I feel unwell. I’m still on that same “allergies combined with drug side effects” struggle bus. I’m crazy exhausted today, which I know is from my white & red blood cell counts being low. This is my recovery week (from Ibrance), but I basically feel like hot garbage right now. I have an appointment Friday with the oncologist, where I will get another round of Faslodex injections (uggggghhhhh) and then I start round 3 of Ibrance on Saturday night. I’m not looking forward to any of it.

Holy fuck I feel bad right now. *sad face*

I’m anxious to see what, if any, fallout occurs from everyone being out and about again in my county. I heard/read reports of restaurants and bars being absolutely packed this weekend – like with people shoulder to shoulder – with almost nobody wearing masks. I figure by the end of this month we should know whether that was an epic fail or not. I’m assuming it will be.
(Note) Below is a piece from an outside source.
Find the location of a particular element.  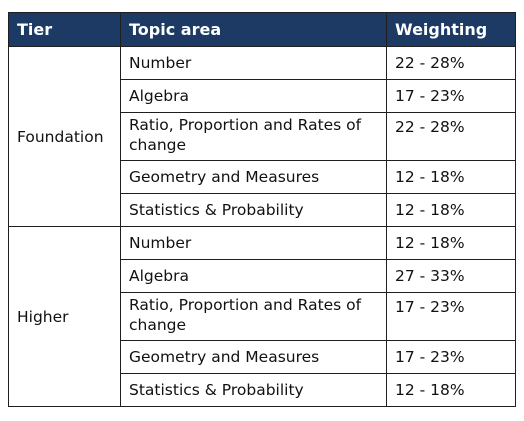

tier-cell-higher: Higher is located at coordinates (64, 316).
I will be staying in for now and seeing how it goes.

I was at Target on Saturday afternoon, and it wasn’t too bad. Most people had on masks. Target was doing a good job of trying to make social distancing happen. I’m in no rush to do it again though. Going out nowadays feels gross and wrong…dangerous. I hate it. I hate all of this.

It was interesting to see what was out of stock. Freya wanted candles for her mom, but there were very few remaining, so I got the best ones I could. The craft aisle was empty. All the bicycles were gone. Still no toilet paper, but we did get some paper towels, which we needed. We’re good on toilet paper (Thanks, Amazon!).

Freya is with her mom all week, and we are sort of bummed about it, but it was only fair given that we had her for (almost) an entire week due to her mom being (potentially) exposed to Covid-19 (and we offered – it isn’t like she asked). Thankfully, K seems to be fine.

I’m already dreaming of the weekend. Too soon?